Hint: use par(mfrow=c(1,2)) to plot two graphs one next to the other

Bonus question 2: how would you summarize the main hypothesis of the paper? (5 points)

**The hypothesis of this paper states that

Question 2.

For the theoretical questions this week, we will use a particular feature of the R Markdown files that allow us to write mathematical notations, called “LaTex”; for Question 2, whenever you see a symbol between $, this means that what is between those is math notation. Notice that for your answers you won’t need to re-write these using LaTex, only plain text.

(15 points)

Suppose you have a random variable \(X\) with expectation \(E[X]=u\), and variance given by \(s^2\). You then draw multiple observations from the same distribution. That is, you draw \(X_1, X_2,..,X_n\), each a random variable with expectation \(u\) and variance \(s^2\).
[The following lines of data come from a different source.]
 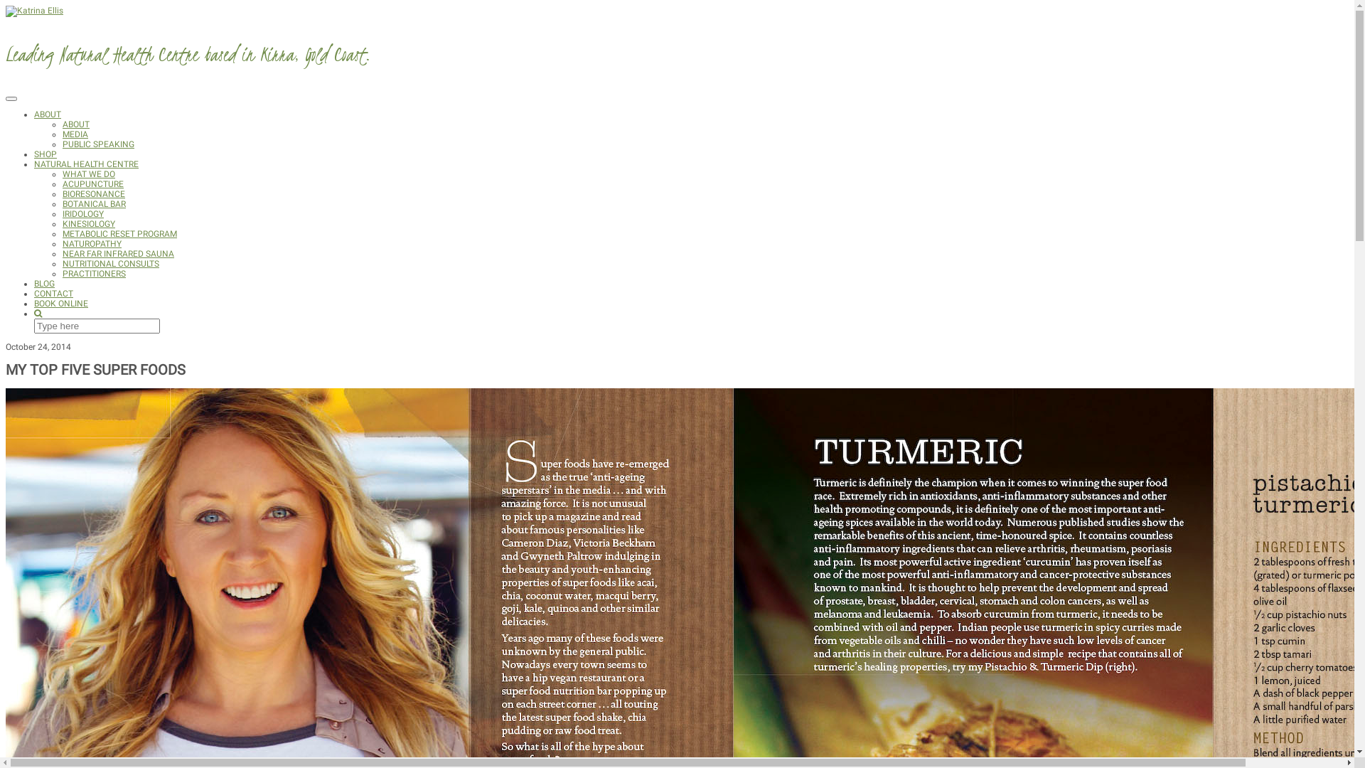 What do you see at coordinates (34, 164) in the screenshot?
I see `'NATURAL HEALTH CENTRE'` at bounding box center [34, 164].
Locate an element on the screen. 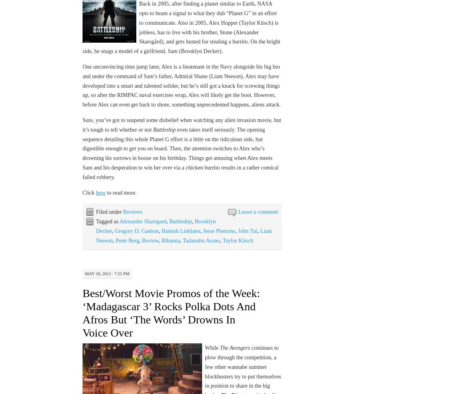 The width and height of the screenshot is (472, 394). 'Sure, you’ve got to suspend some disbelief when watching any alien invasion movie, but it’s tough to tell whether or not' is located at coordinates (181, 124).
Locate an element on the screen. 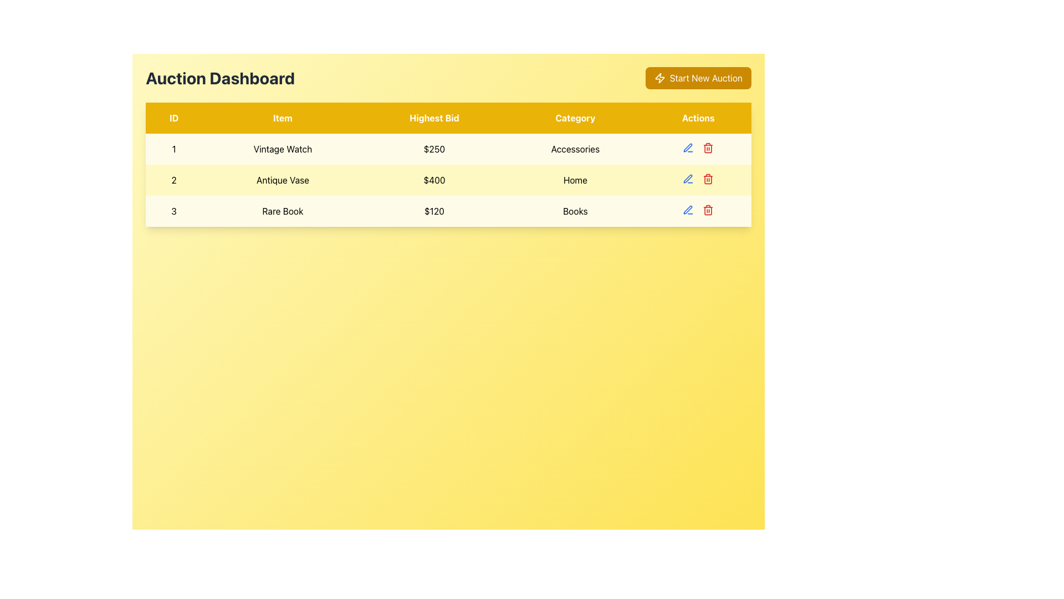 This screenshot has height=599, width=1064. the 'Home' text label in the second row of the table with a light yellow background in the 'Category' column is located at coordinates (575, 179).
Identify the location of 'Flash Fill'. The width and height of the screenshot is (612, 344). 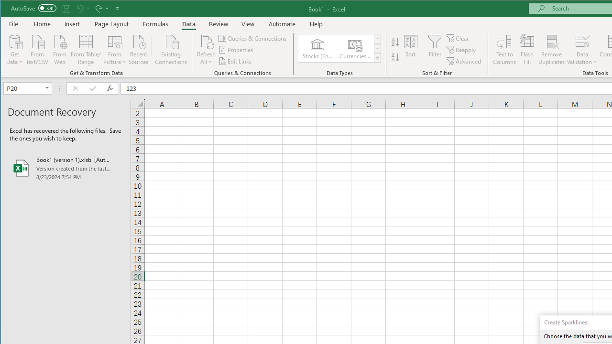
(526, 50).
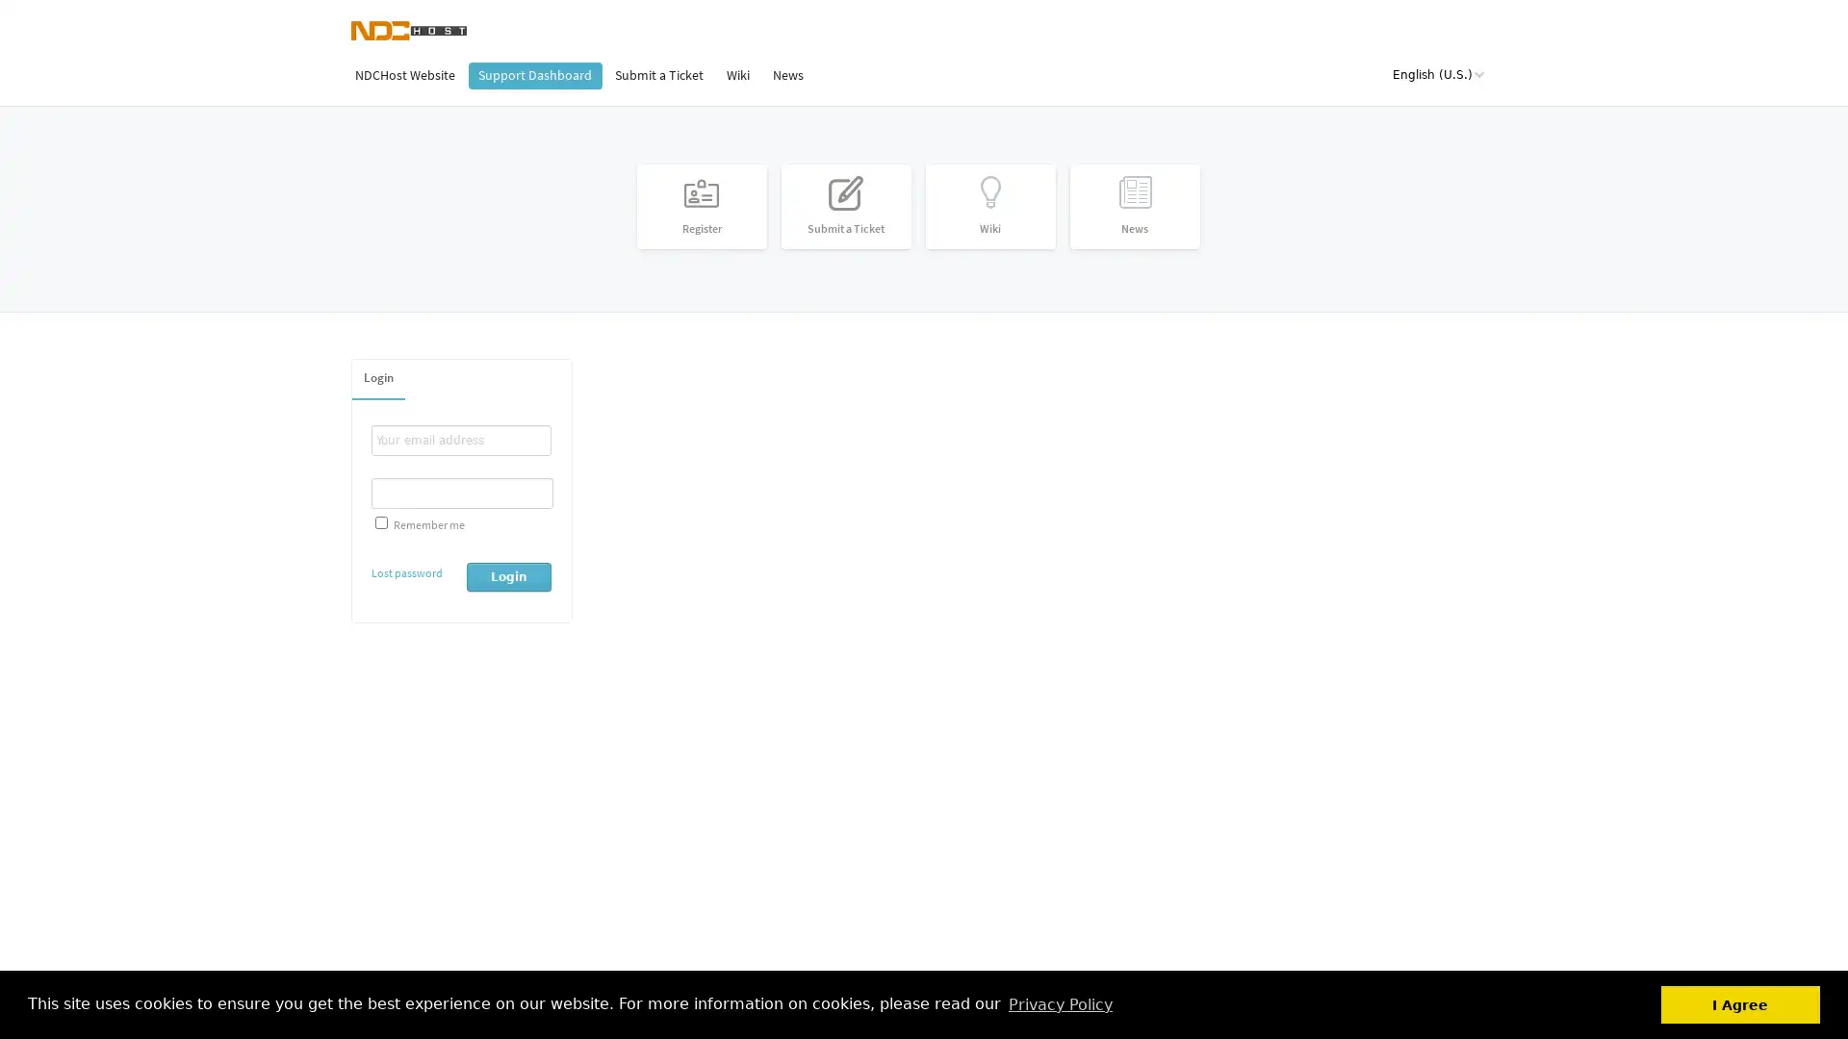 The height and width of the screenshot is (1039, 1848). I want to click on Login, so click(508, 575).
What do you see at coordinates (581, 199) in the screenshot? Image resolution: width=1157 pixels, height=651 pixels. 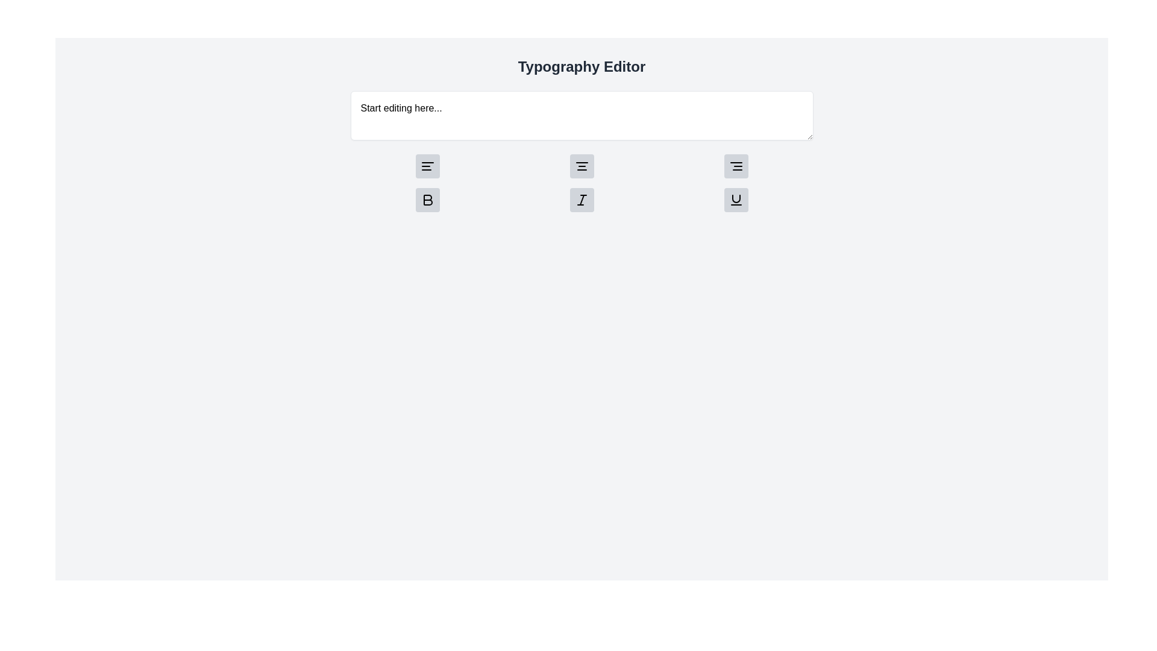 I see `the italic formatting button located below the text input field labeled 'Start editing here...'` at bounding box center [581, 199].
1. When you average these random variables together, what is it called?

The average of these random variables is called the sample mean

2. What is the standard deviation of these random variables?

The standard deviation of the random variables is the square root of the varience

3. What is \(E[\overline{X}]\)? Explain with words.

It is the estimated value of the population mean based on the sample mean

4. What is \(Var(\overline{X})\)? Explain with words

This shows the expectation of the variance for the sample mean. It shows the expected distributions of the plots

Question 3.

(15 points)

1. In your own words, explain the difference between these terms and put them in a logical sequence: Estimate, Estimand, Estimator. Give one example of each.

An estimand is the part of the population that you will be testing (Does wearing hats aid to male baldness, the estimand is men). The estimator is the function that would be used to test your theory(taking the sample mean to dins how often 7’s are rolled when rolling two dice). And the Estimate gives us a new number in the equation to work to calculate the statistic (After flipping a coin 10 times, taking the number given by the estimator and plugging it in to add to your findings)

2. If you repeatedly draw a sample and take a mean, how will the distribution of the mean change if the variance of the underlying population is big versus small? If your sample size is small versus big? Explain.

With a larger sample size, the distribution will look very normal creating a bell curve even if the variance is high. the main difference will be how spread out the graph is, with low variance creating a tighter graph and high varience creating a wider graph. With a smaller sample size the variance begins to matter much more and you will see the graph more likely to be skewed to one side versus another. The higher the variance is the more you will see this effect

3. Briefly explain in words the Law of the Large Numbers and the Central Limit Theorem

The law of large number states that the mean will get closer and closer to the expected value the more samples that are drawn. The central limit theorem says that when the law of large numbers dictates that the distribution of the mean will look more like a normal distribution with more numbers.